Rade se tut. Il songeait au passé, à sa vie, si riche en aventures extraordinaires.

Je l’examinai, avec attention. C’était un jeune homme superbe, âgé de vingt-six ans, à peine. Avec sa chevelure blonde, fine comme la soie, sa mince moustache, l’expression calme de son visage, on n’aurait jamais supposé le brigand hardi, et redouté. Il portait un koporan bleu de ciel, et un pantalon de la môme étoffe. Sa ječerma était couverte d’aiguillettes d’argent grosses comme des noix, et de boutons d’argent, de la grosseur d’une pomme. Il s’excusa, de son costume misérable, disait-il. S’il avait pu supposer que ses noces fussent si proches, il se serait vêtu d’un uniforme plus digne de son rang.

— Ne veux-tu rien raconter de plus, Rade ?

— Oui, je veux !

Il leva la tête. Son œil lança un éclair, mais son visage resta calme, et aimable.

— Oui, je veux ! Si je suis devenu bandit, du moins je n’ai pas à en rougir. Si je suis ici, à cette heure, c’est la volonté de Dieu. C’est lui qui décide de notre sort à tous. L’un meurt d’une façon, l’autre d’une manière différente. Je sais ce qui m’attend, et j’en remercie le Très-Haut. Car je mourrai de la main de mes frères, et les Turcs ne pourront se venger de moi ; cela me rend joyeux, messieurs !
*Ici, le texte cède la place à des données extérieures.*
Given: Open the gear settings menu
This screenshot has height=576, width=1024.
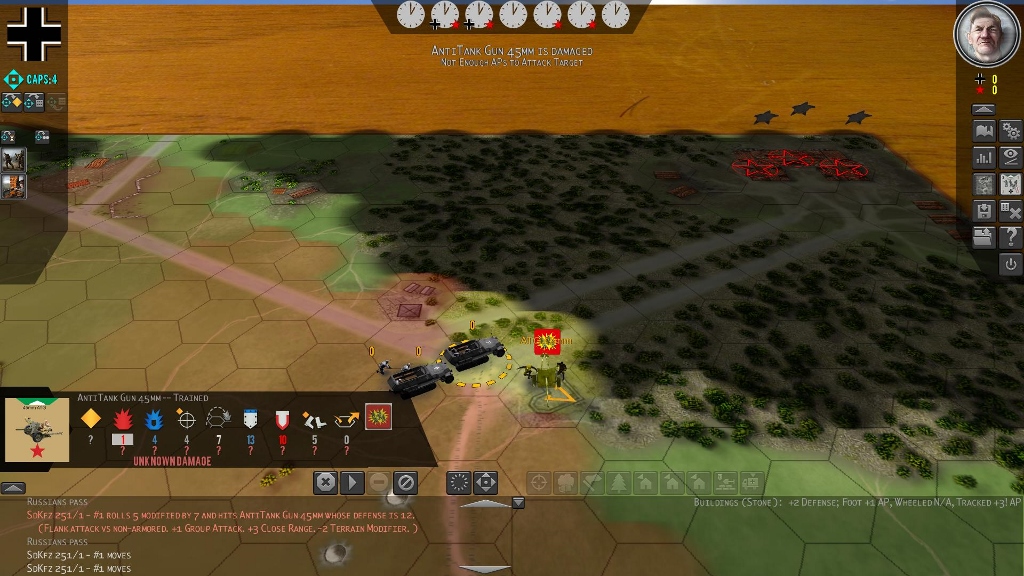Looking at the screenshot, I should point(1011,131).
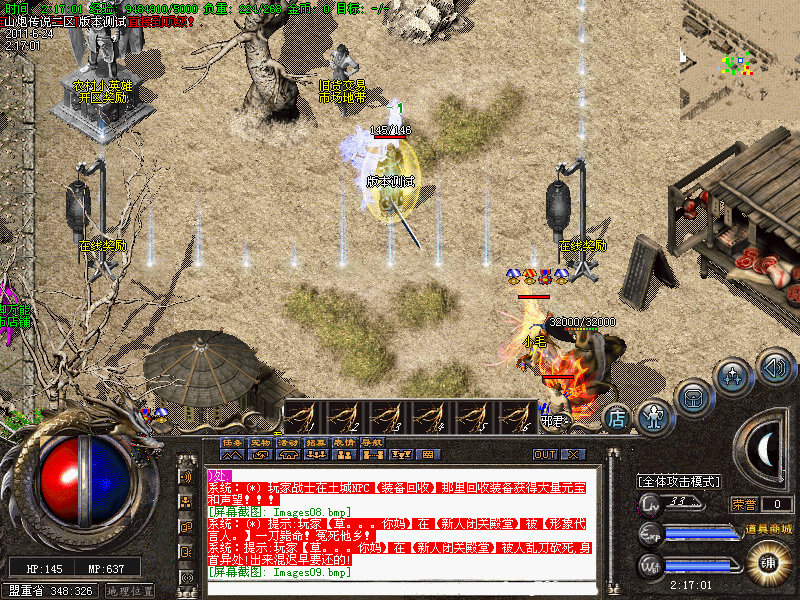Viewport: 800px width, 600px height.
Task: Show the 表情 emotes tab
Action: point(344,441)
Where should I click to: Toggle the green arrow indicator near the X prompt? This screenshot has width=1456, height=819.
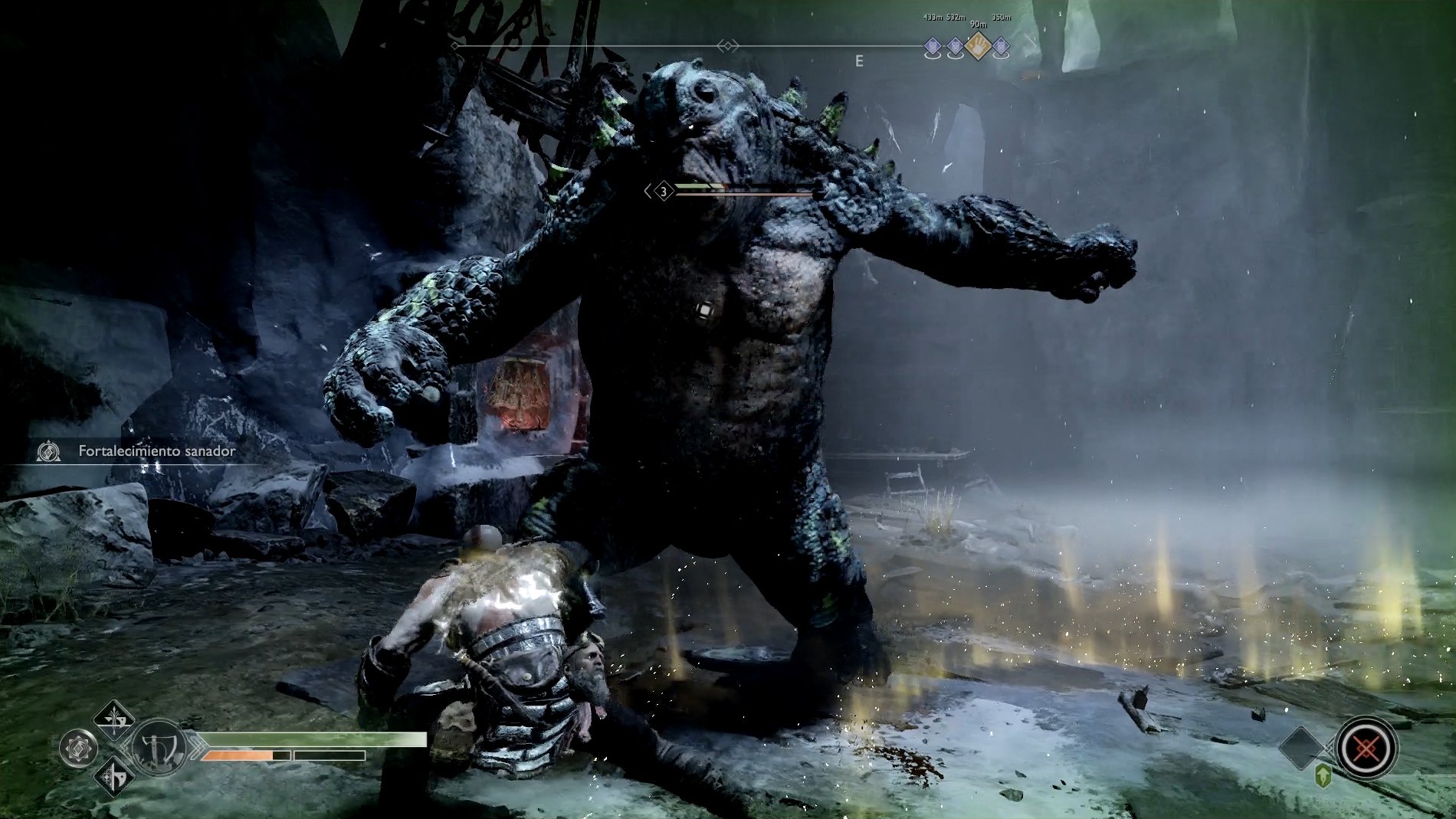tap(1323, 776)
— Je jure par ma foi[12], et la foi, c’est la vérité, et la vérité, c’est Dieu ; l’heure de ma mort est proche, et je fais ce serment par mon dernier soupir, — je n’ai jamais été un criminel vulgaire. Je n’ai jamais volé de bœufs, et jamais je n’ai mis le feu, nulle part. Mon seul crime, c’est de n’avoir pu, de sang-froid, voir comment ils torturaient mon vieux père, et ma mère malade, et c’est pourquoi — vous me voyez ici, aujourd’hui.

La misère, le malheur, nous avaient chassés de ce pays.

Il y a longtemps de cela. J’avais quatre ans, à peine. Je ne me rappelle absolument rien, et je ne connais plus personne, ici. Tout ce dont je me souviens, c’est que nous traversâmes une rivière. Nous nous installâmes de l’autre côté de la frontière[13]. Nous pouvions vivre pauvrement, mais calmes, presque heureux.

Tout alla bien jusqu’à ma vingt-deuxième année.

Si, à cette époque, un honnête homme fût venu à moi, et m’eût dit : « Tu appartiens à l’empereur, prête serment au drapeau, porte l’uniforme de l’empereur ! » — C’eût été mon bonheur, voyez-vous.

— Et, aurais-tu aimé être soldat ?

— Oh ! beaucoup. Dieu voit mon cœur ! Et j’aurais été un vaillant compagnon, je vous le garantis. Depuis quatre ans, j’erre à l’aventure[14], j’ai de l’expérience, je me connais...

Il continua, au bout d’un moment :

Nous avions pour voisin un Turc. C’était un misérable. Nos champs de maïs enveloppaient notre chaumière, comme d’une ceinture. Ce méchant homme y poussait son bétail, chaque jour, à dessein.

Nous le priâmes de n’en rien faire. Nous le conjurâmes. — Tout fut inutile.

Là-bas, messieurs, il n’y a pas de tribunal, il n’y a pas de justice, comme chez vous. Dieu entende ma plainte.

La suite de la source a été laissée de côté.